Try it -> Output the whole listing again, exactly as it reads.
* * * * * * *
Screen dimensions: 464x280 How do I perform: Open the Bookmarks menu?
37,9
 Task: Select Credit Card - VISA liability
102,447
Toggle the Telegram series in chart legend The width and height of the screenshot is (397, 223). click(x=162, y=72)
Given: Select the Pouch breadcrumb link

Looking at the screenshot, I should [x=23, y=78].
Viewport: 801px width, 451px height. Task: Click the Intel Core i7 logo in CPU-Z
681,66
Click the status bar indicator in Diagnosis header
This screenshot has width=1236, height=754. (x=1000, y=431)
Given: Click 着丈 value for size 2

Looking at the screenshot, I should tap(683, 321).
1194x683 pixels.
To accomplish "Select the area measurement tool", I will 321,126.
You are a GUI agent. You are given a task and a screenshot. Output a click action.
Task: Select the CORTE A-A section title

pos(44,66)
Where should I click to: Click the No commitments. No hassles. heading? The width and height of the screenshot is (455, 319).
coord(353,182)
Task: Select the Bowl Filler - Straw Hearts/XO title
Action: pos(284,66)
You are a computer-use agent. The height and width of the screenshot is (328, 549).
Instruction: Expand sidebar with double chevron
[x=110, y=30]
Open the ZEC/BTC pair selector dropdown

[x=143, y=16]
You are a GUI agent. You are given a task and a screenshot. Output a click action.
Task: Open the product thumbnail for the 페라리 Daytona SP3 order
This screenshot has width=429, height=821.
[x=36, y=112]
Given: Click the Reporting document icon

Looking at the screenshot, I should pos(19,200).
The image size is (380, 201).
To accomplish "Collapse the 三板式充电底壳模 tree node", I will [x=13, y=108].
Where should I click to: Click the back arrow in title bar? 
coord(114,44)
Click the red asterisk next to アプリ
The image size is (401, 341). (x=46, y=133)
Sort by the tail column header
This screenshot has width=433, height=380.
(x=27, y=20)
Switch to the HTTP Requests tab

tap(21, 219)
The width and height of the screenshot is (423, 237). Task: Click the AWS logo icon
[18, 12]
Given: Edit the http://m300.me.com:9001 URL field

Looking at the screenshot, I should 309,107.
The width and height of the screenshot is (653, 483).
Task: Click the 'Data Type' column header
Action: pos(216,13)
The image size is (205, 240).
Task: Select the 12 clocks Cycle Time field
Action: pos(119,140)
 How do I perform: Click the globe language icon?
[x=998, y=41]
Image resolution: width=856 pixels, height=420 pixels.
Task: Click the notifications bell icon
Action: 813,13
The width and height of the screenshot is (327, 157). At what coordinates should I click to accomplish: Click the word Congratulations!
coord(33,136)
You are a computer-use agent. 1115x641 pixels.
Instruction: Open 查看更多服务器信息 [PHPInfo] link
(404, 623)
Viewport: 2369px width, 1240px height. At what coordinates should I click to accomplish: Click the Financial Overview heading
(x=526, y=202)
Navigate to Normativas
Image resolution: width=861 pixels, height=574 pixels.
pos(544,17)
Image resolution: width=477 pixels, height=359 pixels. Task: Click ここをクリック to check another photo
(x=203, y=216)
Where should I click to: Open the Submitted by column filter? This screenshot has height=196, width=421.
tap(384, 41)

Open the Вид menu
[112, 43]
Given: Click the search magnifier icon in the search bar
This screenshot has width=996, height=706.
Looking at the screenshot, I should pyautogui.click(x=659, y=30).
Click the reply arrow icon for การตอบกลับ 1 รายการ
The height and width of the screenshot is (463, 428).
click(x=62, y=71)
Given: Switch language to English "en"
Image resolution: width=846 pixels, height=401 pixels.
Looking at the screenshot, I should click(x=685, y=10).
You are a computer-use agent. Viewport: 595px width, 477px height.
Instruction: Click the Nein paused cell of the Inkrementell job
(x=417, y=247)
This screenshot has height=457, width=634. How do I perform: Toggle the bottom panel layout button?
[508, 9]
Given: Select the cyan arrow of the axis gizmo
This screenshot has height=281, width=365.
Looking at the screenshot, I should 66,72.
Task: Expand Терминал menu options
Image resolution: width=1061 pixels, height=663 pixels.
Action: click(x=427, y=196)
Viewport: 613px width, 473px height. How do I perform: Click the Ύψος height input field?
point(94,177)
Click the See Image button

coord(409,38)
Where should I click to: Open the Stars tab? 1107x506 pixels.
* * * * * * *
Output below ->
Screen dimensions: 464x280 How do I perform: Open the Bookmarks menu?
37,9
 Task: Select Credit Card - VISA liability
102,447
Toggle the Telegram series in chart legend The width and height of the screenshot is (397, 223). click(x=162, y=72)
Given: Select the Pouch breadcrumb link

Looking at the screenshot, I should [x=23, y=78].
Viewport: 801px width, 451px height. Task: Click the Intel Core i7 logo in CPU-Z
681,66
Click the status bar indicator in Diagnosis header
This screenshot has width=1236, height=754. (x=1000, y=431)
Given: Click 着丈 value for size 2

Looking at the screenshot, I should tap(683, 321).
1194x683 pixels.
To accomplish "Select the area measurement tool", I will 321,126.
You are a GUI agent. You are given a task and a screenshot. Output a click action.
Task: Select the CORTE A-A section title

pos(44,66)
Where should I click to: Click the No commitments. No hassles. heading? The width and height of the screenshot is (455, 319).
coord(353,182)
Task: Select the Bowl Filler - Straw Hearts/XO title
Action: pos(284,66)
You are a computer-use agent. The height and width of the screenshot is (328, 549).
Instruction: Expand sidebar with double chevron
[x=110, y=30]
Open the ZEC/BTC pair selector dropdown

[x=143, y=16]
You are a GUI agent. You are given a task and a screenshot. Output a click action.
Task: Open the product thumbnail for the 페라리 Daytona SP3 order
This screenshot has width=429, height=821.
[x=36, y=112]
Given: Click the Reporting document icon

Looking at the screenshot, I should pos(19,200).
The image size is (380, 201).
To accomplish "Collapse the 三板式充电底壳模 tree node", I will [x=13, y=108].
Where should I click to: Click the back arrow in title bar? 
coord(114,44)
Click the red asterisk next to アプリ
The image size is (401, 341). (x=46, y=133)
Sort by the tail column header
This screenshot has width=433, height=380.
(x=27, y=20)
Switch to the HTTP Requests tab

tap(21, 219)
The width and height of the screenshot is (423, 237). Task: Click the AWS logo icon
[18, 12]
Given: Edit the http://m300.me.com:9001 URL field

Looking at the screenshot, I should 309,107.
The width and height of the screenshot is (653, 483).
Task: Click the 'Data Type' column header
Action: pos(216,13)
The image size is (205, 240).
Task: Select the 12 clocks Cycle Time field
Action: pos(119,140)
 How do I perform: Click the globe language icon?
[x=998, y=41]
Image resolution: width=856 pixels, height=420 pixels.
Task: Click the notifications bell icon
Action: 813,13
The width and height of the screenshot is (327, 157). At what coordinates should I click to accomplish: Click the word Congratulations!
coord(33,136)
You are a computer-use agent. 1115x641 pixels.
Instruction: Open 查看更多服务器信息 [PHPInfo] link
(404, 623)
Viewport: 2369px width, 1240px height. At what coordinates should I click to accomplish: Click the Financial Overview heading
(x=526, y=202)
Navigate to Normativas
Image resolution: width=861 pixels, height=574 pixels.
pos(544,17)
Image resolution: width=477 pixels, height=359 pixels. Task: Click ここをクリック to check another photo
(x=203, y=216)
Where should I click to: Open the Submitted by column filter? This screenshot has height=196, width=421.
tap(384, 41)

Open the Вид menu
[112, 43]
Given: Click the search magnifier icon in the search bar
This screenshot has width=996, height=706.
Looking at the screenshot, I should pyautogui.click(x=659, y=30).
Click the reply arrow icon for การตอบกลับ 1 รายการ
The height and width of the screenshot is (463, 428).
click(x=62, y=71)
Given: Switch language to English "en"
Image resolution: width=846 pixels, height=401 pixels.
Looking at the screenshot, I should click(x=685, y=10).
You are a computer-use agent. Viewport: 595px width, 477px height.
Instruction: Click the Nein paused cell of the Inkrementell job
(x=417, y=247)
This screenshot has height=457, width=634. How do I perform: Toggle the bottom panel layout button?
[508, 9]
Given: Select the cyan arrow of the axis gizmo
This screenshot has height=281, width=365.
Looking at the screenshot, I should 66,72.
Task: Expand Терминал menu options
Image resolution: width=1061 pixels, height=663 pixels.
Action: click(x=427, y=196)
Viewport: 613px width, 473px height. How do I perform: Click the Ύψος height input field?
point(94,177)
Click the See Image button

coord(409,38)
Where should I click to: Open the Stars tab? 1107x506 pixels.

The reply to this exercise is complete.